Tras su victoria el pasado fin de semana en los Globos de Oro (Mejor Película Dramática y Mejor Actor para George Clooney), camina fuerte hacía los Oscar. Pausado como todo lo que hace, Payne sólo rueda cuando tiene una buena historia entre manos, y ha colocado en las grandes producciones los modos de hacer del mejor cine independiente: historias de gente poco glamourosa, basadas en unos prodigiosos guiones y buscando la sutilidad en las relaciones humanas, con grandes dosis de un humor muy personal.

Alexander Payne -quien por cierto habla un estupendo castellano, pues lo estudió en la Universidad americana y luego vivió unos años en Salamanca- adapta en Los descendientes la ópera prima de la escritora hawaiana Kaui Hart Hemmings, que le fascinó, descubriendo en él el proyecto que necesitaba, sobre todo tras haber estado años intentando poner en pie un fallido film en Irlanda. Ha tenido la suerte de que el inquieto George Clooney, en una nueva muestra de la inteligencia con la que está llevando su carrera, haya aceptado ser el protagonista, lo que ha facilitado su trayectoria comercial. Shailene Wooley, de la serie Vida secreta de una adolescente, es otra de las actrices presentes en el reparto, que también cuenta con el veterano Robert Forster.

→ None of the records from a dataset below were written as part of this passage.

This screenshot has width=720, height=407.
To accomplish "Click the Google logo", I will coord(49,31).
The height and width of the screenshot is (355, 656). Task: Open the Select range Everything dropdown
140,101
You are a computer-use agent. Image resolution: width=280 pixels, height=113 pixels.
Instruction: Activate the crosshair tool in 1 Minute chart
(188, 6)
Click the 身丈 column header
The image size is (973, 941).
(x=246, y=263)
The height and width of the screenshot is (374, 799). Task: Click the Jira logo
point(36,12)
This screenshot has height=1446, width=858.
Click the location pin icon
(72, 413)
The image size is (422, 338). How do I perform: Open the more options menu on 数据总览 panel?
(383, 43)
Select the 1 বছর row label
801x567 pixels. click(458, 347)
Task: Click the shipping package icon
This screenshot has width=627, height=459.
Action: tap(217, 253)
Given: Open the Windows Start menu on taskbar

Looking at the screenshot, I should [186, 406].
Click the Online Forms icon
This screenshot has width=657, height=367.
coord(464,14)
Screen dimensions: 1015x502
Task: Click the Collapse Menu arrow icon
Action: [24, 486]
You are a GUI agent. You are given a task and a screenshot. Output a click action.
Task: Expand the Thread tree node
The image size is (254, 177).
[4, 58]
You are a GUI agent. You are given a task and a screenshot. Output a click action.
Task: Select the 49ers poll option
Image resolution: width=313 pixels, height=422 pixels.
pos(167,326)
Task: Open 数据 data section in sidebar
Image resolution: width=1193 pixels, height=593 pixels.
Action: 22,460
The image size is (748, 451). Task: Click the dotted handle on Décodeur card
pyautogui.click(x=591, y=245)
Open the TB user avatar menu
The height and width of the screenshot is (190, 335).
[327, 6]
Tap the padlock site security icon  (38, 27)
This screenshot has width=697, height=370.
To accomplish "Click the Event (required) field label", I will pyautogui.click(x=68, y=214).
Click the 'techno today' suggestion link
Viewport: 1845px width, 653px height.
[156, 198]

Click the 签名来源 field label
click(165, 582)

La historia nos presenta a George Clooney como un rico terrateniente hawaiano que es el último de su saga. Su familia, irónicamente llamada los King, ha dominado las islas durante años y ahora él tiene que tomar una grave decisión. Es dueño de las últimas zonas vírgenes de las playas de Hawai, y está pensando seriamente en venderlas. En esto que su esposa sufre un grave accidente acuático y queda en coma, lo que lo obliga a acercarse a sus dos hijas, de las que está muy alejado. Una de ellas le comunica que la mujer estaba acompañada de su amante cuando el siniestro, sin que se tenga noticia de donde está, ni de quién es en realidad. Durante una crucial semana, el señor King deberá decidir sobre el trascendental asunto de liquidar sus propiedades y extinguir así su largo linaje de gran propietario hawaiano, sobre su matrimonio y sobre sus hijos, al mismo tiempo que busca incansablemente al fugitivo amante de su esposa. Será un viaje de descubrimiento.